Alter discusses the history of the wage cap by bringing up one of the first published accounts of wage inequality. “In February, 1869, a letter to the editor of the New York Times questioned why female government employees were not paid the same as male ones.” Truthfully during this time, women were making significantly less than their male counterparts. Though there were not many women publicly working pre-1900s, these women still operated under wage discrimination.

This inequality continued through the years. In WWI women were given  “female appropriate” jobs that they were suited for, keeping the majority of women out of the male dominated jobs. “Women’s jobs” in general earned lower wages, but the jobs in which both men and women worked, the wage gap was stifling. It was during the War years that legislation took steps towards creating a law that would require equal pay. The National War Labor Board claimed, “If it shall become necessary to employ women on work ordinarily performed by men, they must be allowed equal pay for work.” So, in theory, these war time women were given the same opportunities as men.

In WWII, the fight continued for equal pay. The war industry called women to the factories and assembly lines. These women continued to clamor for equal pay. But their goals were largely unrealized. Despite their efforts, many women would be ignored and often did not receive equal pay. Alter writes, “After the war ended, the demand for equal pay seemed to lose some steam.”

Lewis Schwellenbach, Secretary of Labor during the Roosevelt administration, said “There is no sex difference in the food she buys or the rent she pays, there should be none in her pay envelope.” As Schwellenbach pushed for equal pay, veterans were coming home and needed a place to work. Women left the work force so that there could be a place for these men. And so Schwellenbach’s ideas were ignored and his bill never made it past the legislative branch.

At last, the national legislation would be passed in 1963. John F. Kennedy signed the Equal Pay Law, giving women the right to equal pay. As Alter points out, this law was further backed by the Civil Rights Act of 1964, giving race, origin, color, religion and sex all a free pass in the work place. Of course, claiming the principle proved easier than practicing actual equalization in pay. But at least women received the right to pursue equal wages as they continued to enter the work force in increasing numbers.

In modern America, we still see the existence of the wage gap. Various legislation has been passed in the last ten years that has improved the situation of women and their wages. But this is a continuing issue. Alter points out that “according to the Nation Equal Pay Task Force”, a woman only makes 77 cents for every dollar earned by a man. This issue requires our attention and will be the subject of my blog posts.

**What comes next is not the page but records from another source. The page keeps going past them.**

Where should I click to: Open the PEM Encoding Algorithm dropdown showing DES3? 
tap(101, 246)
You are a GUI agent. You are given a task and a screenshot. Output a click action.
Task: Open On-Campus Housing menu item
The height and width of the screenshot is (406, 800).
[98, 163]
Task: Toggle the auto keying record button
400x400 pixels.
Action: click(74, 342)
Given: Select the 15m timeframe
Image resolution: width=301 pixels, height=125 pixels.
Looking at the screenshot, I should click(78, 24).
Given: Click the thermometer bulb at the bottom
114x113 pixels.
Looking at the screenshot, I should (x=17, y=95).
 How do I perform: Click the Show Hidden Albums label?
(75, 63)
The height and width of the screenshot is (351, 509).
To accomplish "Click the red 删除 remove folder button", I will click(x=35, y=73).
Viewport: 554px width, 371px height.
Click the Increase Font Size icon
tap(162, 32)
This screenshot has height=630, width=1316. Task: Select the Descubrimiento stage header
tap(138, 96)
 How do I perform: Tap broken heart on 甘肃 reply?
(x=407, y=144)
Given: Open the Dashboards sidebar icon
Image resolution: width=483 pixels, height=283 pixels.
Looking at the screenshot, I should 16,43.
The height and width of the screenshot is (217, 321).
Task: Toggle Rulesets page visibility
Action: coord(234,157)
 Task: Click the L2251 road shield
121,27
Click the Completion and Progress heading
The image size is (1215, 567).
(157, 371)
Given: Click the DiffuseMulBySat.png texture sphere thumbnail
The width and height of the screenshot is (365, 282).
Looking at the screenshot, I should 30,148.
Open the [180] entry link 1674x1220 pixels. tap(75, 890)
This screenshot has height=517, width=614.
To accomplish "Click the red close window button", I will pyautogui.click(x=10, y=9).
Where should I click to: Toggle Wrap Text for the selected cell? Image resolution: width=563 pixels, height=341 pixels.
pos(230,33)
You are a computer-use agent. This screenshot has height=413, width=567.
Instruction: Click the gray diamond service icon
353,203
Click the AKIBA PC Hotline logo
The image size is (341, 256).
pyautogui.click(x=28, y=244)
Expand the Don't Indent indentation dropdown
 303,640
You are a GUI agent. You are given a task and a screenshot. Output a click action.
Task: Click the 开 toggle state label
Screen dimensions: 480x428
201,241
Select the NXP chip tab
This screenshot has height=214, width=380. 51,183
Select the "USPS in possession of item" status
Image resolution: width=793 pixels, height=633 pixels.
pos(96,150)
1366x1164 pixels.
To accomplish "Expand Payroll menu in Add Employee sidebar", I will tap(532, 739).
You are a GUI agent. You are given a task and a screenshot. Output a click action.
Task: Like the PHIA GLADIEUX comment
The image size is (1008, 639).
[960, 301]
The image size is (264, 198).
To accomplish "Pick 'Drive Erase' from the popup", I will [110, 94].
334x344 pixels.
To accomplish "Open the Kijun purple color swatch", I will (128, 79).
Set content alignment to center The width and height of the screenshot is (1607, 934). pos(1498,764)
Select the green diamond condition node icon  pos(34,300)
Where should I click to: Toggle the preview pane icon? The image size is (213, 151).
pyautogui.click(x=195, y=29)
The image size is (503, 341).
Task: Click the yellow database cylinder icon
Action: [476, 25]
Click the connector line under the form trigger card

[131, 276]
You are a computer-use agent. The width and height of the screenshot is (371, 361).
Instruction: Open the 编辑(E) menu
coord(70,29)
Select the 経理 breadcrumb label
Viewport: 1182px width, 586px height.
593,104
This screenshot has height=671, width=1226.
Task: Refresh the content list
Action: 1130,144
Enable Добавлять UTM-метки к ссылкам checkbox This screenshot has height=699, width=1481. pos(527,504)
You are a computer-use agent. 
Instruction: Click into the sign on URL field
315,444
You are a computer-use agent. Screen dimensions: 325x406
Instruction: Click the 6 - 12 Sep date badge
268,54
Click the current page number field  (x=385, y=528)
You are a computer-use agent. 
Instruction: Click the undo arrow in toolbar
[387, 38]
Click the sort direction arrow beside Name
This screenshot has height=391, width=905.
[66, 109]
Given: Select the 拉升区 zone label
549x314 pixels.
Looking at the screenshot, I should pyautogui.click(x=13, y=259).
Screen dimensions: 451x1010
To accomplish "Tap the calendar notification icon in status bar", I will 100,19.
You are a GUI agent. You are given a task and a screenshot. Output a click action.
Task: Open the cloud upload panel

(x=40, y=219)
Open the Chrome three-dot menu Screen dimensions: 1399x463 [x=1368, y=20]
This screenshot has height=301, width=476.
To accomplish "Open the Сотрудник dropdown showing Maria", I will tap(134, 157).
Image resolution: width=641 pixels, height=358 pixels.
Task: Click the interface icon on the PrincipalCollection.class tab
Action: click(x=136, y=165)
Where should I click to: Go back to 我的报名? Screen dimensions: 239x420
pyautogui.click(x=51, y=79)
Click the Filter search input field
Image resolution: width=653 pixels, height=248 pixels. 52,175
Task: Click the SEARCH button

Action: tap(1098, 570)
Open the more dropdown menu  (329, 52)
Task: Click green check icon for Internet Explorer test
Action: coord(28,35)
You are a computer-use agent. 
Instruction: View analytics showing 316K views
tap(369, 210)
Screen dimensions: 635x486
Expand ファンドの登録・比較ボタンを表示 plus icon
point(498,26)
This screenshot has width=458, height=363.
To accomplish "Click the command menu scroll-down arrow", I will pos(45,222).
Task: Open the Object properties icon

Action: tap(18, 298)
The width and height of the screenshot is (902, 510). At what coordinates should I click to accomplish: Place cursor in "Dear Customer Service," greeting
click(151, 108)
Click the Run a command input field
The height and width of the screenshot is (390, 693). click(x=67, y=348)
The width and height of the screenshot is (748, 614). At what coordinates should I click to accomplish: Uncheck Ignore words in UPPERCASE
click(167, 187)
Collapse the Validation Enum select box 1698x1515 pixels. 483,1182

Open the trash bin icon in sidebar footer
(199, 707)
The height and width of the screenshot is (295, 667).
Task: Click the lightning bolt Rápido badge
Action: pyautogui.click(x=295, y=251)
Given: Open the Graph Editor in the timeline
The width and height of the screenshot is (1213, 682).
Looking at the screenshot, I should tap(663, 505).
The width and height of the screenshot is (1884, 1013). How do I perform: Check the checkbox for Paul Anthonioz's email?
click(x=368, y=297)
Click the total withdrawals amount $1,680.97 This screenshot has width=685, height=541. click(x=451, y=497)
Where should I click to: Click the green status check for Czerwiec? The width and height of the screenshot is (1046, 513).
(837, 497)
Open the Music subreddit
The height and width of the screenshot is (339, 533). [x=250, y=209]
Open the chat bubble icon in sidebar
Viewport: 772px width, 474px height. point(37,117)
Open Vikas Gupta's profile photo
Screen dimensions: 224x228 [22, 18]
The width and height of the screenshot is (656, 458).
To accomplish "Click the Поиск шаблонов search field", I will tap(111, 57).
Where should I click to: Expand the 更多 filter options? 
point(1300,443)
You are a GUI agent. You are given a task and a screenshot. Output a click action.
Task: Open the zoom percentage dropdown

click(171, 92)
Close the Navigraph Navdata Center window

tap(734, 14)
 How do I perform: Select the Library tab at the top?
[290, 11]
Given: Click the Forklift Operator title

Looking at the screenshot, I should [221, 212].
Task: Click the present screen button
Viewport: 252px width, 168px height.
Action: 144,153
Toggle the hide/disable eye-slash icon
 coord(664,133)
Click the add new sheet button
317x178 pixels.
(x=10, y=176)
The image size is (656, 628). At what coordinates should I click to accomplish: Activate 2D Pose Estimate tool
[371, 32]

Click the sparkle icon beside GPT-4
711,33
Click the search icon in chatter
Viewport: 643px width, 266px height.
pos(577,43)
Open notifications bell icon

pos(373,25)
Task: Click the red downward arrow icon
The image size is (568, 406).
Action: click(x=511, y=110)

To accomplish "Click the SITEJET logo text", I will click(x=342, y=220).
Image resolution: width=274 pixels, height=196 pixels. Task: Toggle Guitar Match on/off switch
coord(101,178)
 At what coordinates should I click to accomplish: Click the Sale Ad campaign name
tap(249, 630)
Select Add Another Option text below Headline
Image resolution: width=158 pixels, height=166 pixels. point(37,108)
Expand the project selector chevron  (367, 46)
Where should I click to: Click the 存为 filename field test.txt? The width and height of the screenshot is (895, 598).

As we study this topic, we will explore ways in which women have been exploited in the past and how we can improve modern America. We will also take a deeper look into the history of the wage gap and how we are impacted today.


2 thoughts on “History of the Battle-Women and the Wage Gap (1/10)

  1. I think the wage gap is a social issue that is not addressed enough in our society. It is a problem, it has been a problem, and it needs to be recognized and changed.


  2. In my economics class I realized that a lot goes into trying to calculate wage gap statistics. While I am completely opposed to anyone being paid differently for performing the same work, the data and points we discussed showed other factors that contribute to women making less money in different situations. As you looked at the issue did you find any of these complications that contributed to the unequal pay aside from blatant discrimination based in gender?